Prompt >> Format the material below as a JSON list of strings, with one string for each line and no blank lines. Leave the pictures out.

Entries supplied >>
-- begin --

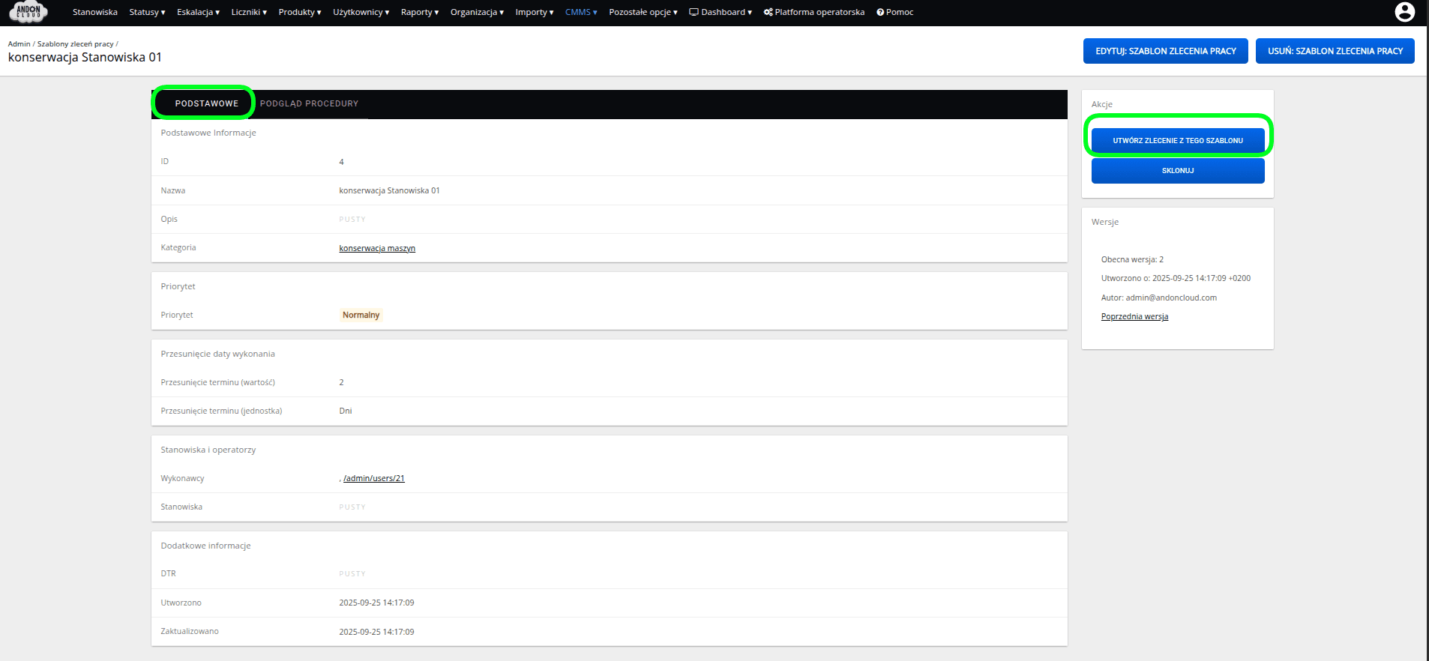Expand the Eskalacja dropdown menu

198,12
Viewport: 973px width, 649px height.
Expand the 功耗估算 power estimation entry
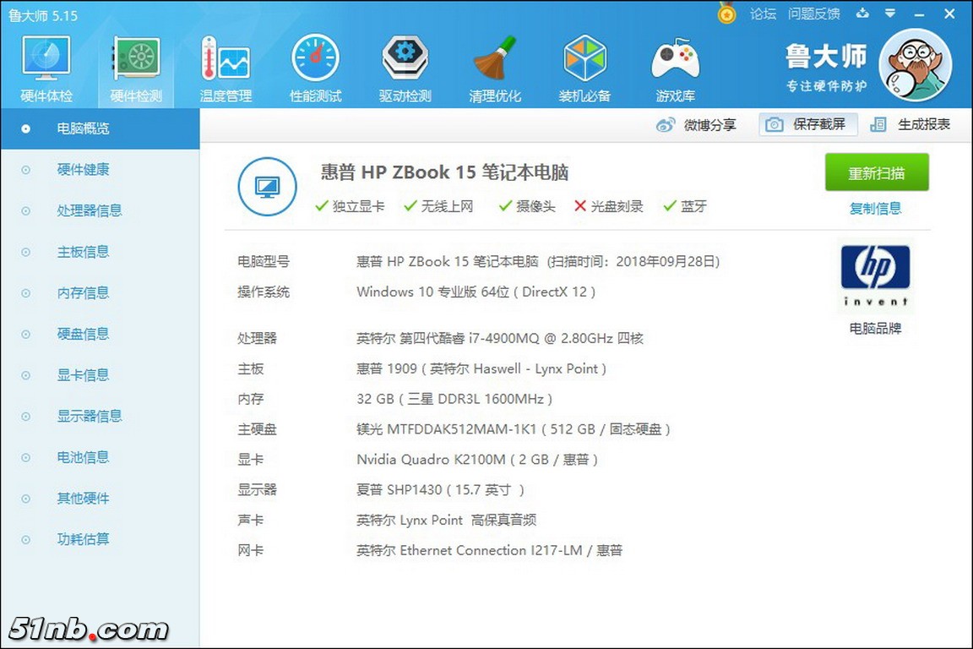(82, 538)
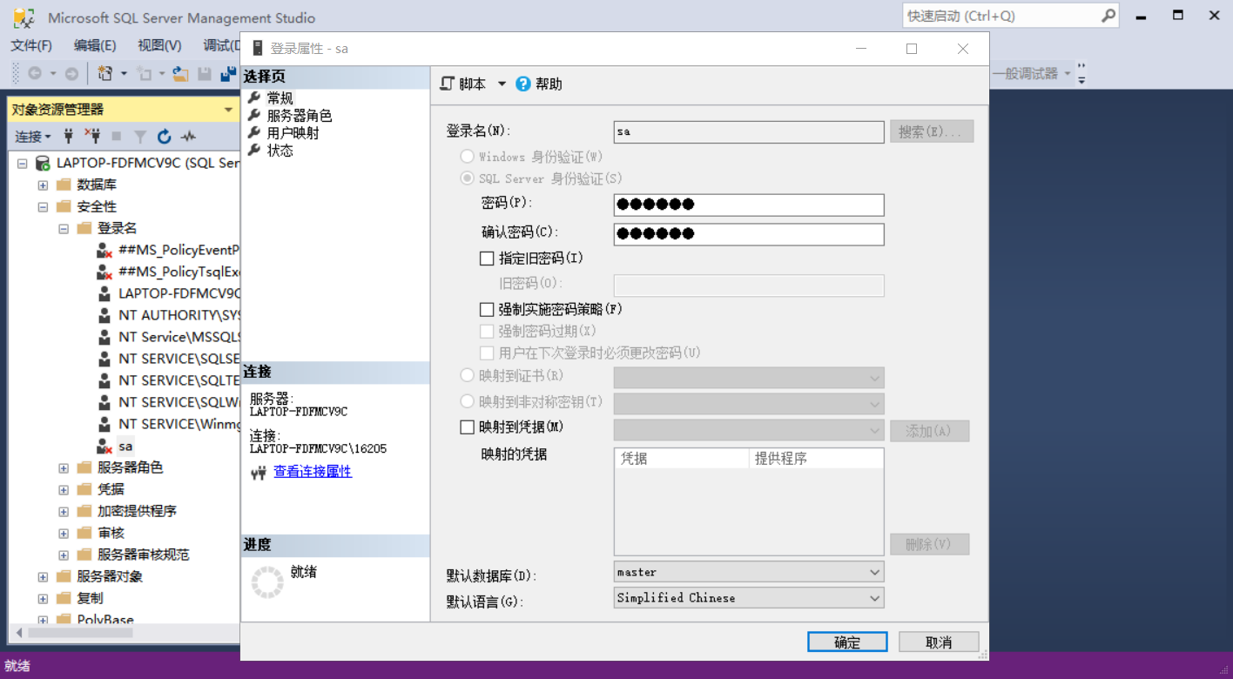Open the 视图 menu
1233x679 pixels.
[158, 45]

-- end --

Exercise response >>
[
  "Expand the Eskalacja dropdown menu",
  "198,12",
  "Viewport: 973px width, 649px height.",
  "Expand the 功耗估算 power estimation entry",
  "(82, 538)",
  "Open the 视图 menu",
  "1233x679 pixels.",
  "[158, 45]"
]